I think what you said in the comments is right. I don't know if what follows give you more intuition. In your notation, $\big\{e_{\nu} \, : \, \nu = 1...n \big\}$ is a frame of $n$ linearly independent vector fields $$e_{\nu}(x) = \big(\,e_{\nu}(x)\,\big)^b \,\frac{\partial}{\partial x^b}$$ that determine the frame. The part $$(e_{\lambda})^a \nabla_a \, (e_{\nu})_b$$ should more accurately be written as $$\Big((e_{\lambda})^a \nabla_a \, e_{\nu} \Big)_b$$ and so $$\Big((e_{\lambda})^a \nabla_a \, e_{\nu} \Big)^b \frac{\partial}{\partial x^b}= \nabla_{e_{\lambda}} \, e_{\nu}$$ is the covariant derivative of the frame vector field $e_{\nu}$ in the direction of the frame vector $e_{\lambda}$. The derivative $\nabla_{e_{\lambda}} \, e_{\nu}$ is a vector that describes how the frame vector $e_{\nu}$ deviates from its parallel transport when moved slightly in the direction of the frame vector $e_{\lambda}$. In other words, it measures the "rotation" of vector $e_{\nu}$ when moved along vector $e_{\lambda}$. Then you take the "projections" of these deviation vectors $\nabla_{e_{\lambda}} \, e_{\nu}$ onto the axes of the frame $$\Big(e_{\mu}\circ \big(\,\nabla_{e_{\lambda}} \, e_{\nu}\,\big)\Big) = (e_{\mu})^b \, g_{bs} \, \Big((e_{\lambda})^a \nabla_a \, e_{\nu} \Big)^s = (e_{\mu})^b \Big((e_{\lambda})^a \nabla_a \, e_{\nu} \Big)_b = \omega_{\lambda \mu \nu}$$ where $g_{bs}$ is the Riemannian (or Lorentz) metric.

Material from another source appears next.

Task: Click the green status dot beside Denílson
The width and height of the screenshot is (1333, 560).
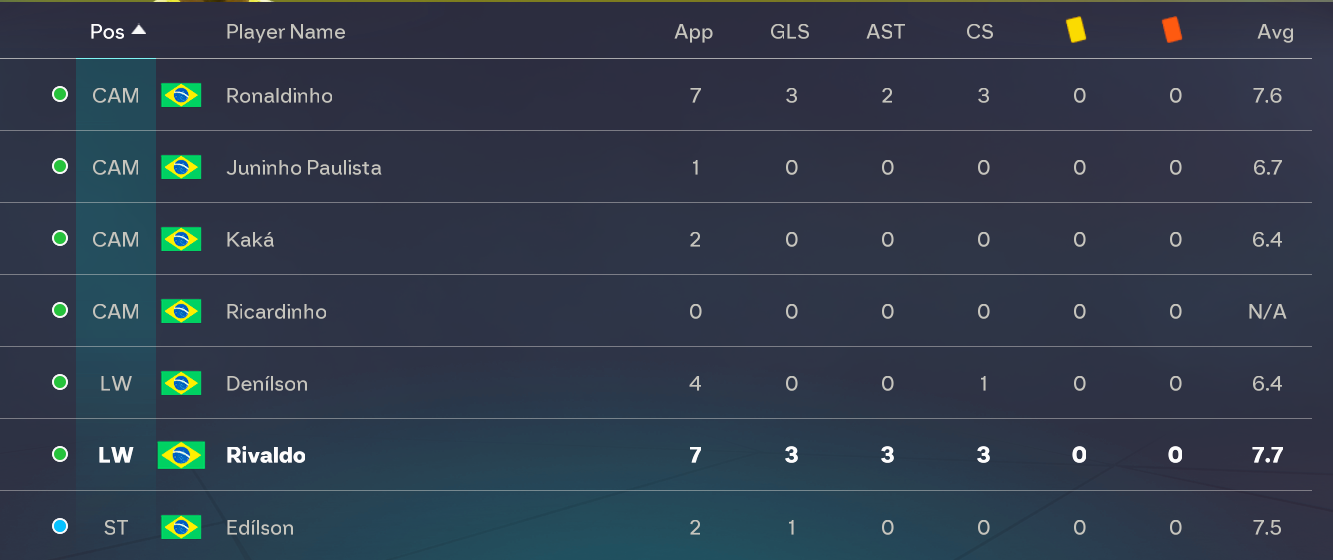Action: pos(60,383)
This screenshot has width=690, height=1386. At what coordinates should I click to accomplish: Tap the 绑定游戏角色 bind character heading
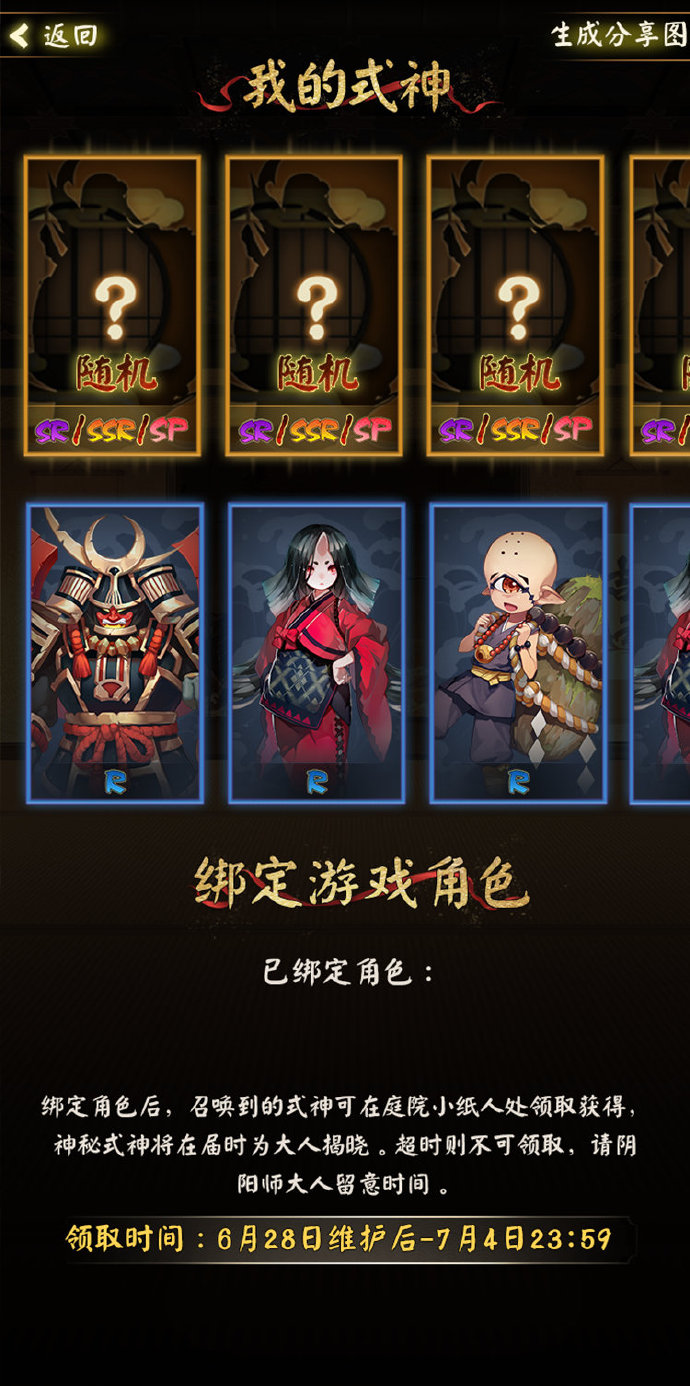click(x=360, y=884)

So the Ricci rotation coefficients are (related to) the coordinates of the derivative vectors that measure the deviation (rotation) of all the frame vectors when moved in various directions. Observe that the Ricci coefficients carry information about how the frame twists and rotates (so how non-inertial it is) and not just information about the curvature of space-time. Even in a flat space-time the coordinates may be non-linear, and hence non-inertial, so the Ricci rotation coefficients may still be non-zero. The point is that in flat space-time there is a system of coordinates in which they can all be made zero. In curved space-time that's not the case.

Remark: Christoffel symbols encode how the differentiation of an object on a curved space (a space with non-trivial geometry) in the direction of a tangent vector differs from the usual differentiation of the object in the direction of the vector in flat space (trivial geometry).